To better help with planning, the AI agent needs to know the intent of the user query. More often than not, there would be an independent intent classifier trained to decide what the user intent is.

Gneral Process of Planning

Plan generation: come up with a detailed plan where each step is manageable.
Reflection and error correction: evalute the generated plan and fix the error if exists
Exeuction: take the action outlined in the plan.
Reflection and error correction: this time we reflection on the result of the executed plan and decide if the execution has reached our goal. If not we need to correct the error and generate a new plan.

Arguments about whether FM know planning at all

There has been ongoing debate over whether autoregressive models are truly capable of planning.
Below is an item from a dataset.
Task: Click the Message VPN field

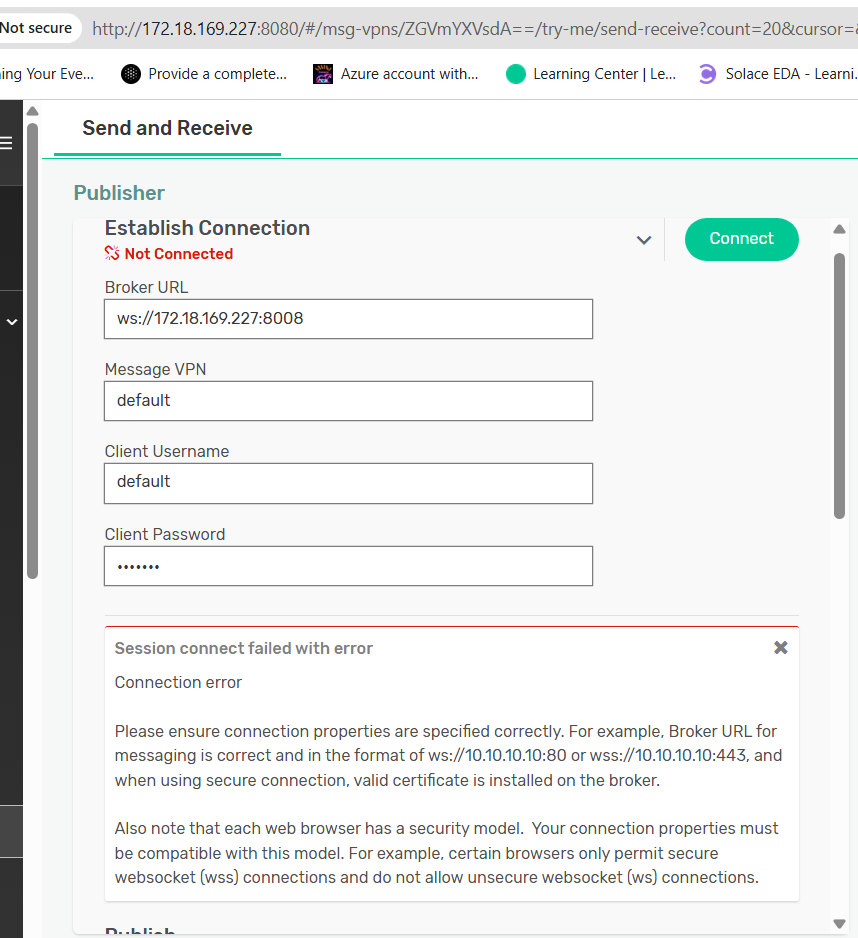Action: 348,401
Critics argue that planning fundamentally involves searching for an optimal path to a goal by evaluating and comparing different options—often requiring backtracking. Backtracking allows the system to recognize when the current path is suboptimal and to revise earlier decisions accordingly. In contrast, an autoregressive model generates output by predicting the next token based solely on previous ones, without the ability to revise earlier choices, which seems incompatible with true planning.

In response, some counterarguments suggest that autoregressive models can exhibit a form of planning by regenerating the entire sequence with different decisions if the initial plan is deemed ineffective. While this does not involve traditional backtracking, it can still lead to improved outcomes through iterative refinement.

🚀 Resources that Requires Further Study:¶

Solo developer workflow

Some useful tips:

design the UI first (use AI to speed up prototyping). For UI ideas look for competitors.
Build application that is market proven. (Already exists in the market).
Summarize competitors' pros and cons and create your own style based on your understanding.
Use MCP server to expand AI capability.
Prompt engineering: "Do not make any changes until you have 95% confidence that you know what to build ask me follow up questions until you have that confidence. Add this as cursor rule.
Be careful about creating new chat since you might loose context.
Kiro: Amazon's new AI IDE focuses on specification-driven development. It addresses a key pain point: when using prompts, it's difficult to understand the assumptions the AI makes during system design, making it hard to interpret or document the output. Kiro solves this by using specifications. Instead of relying on prompts, it guides the AI with clear, structured requirements to ensure accurate implementation. After each prompt, Kiro would first generate a spec in the .kiro folder. It would contain system design and a detailed round map of implementation. You can validate and modify it before Kiro actually modify the code. It also features hook, which is a event driven background agent. For example, you can create a hook so that when a new component is created it would generate a test file for that component. And whenever a file gets deleted, you can also create a hook to let kiro run existing tests to see if things broke.
Ken Wilder. Study his AQAL model sometime in the future.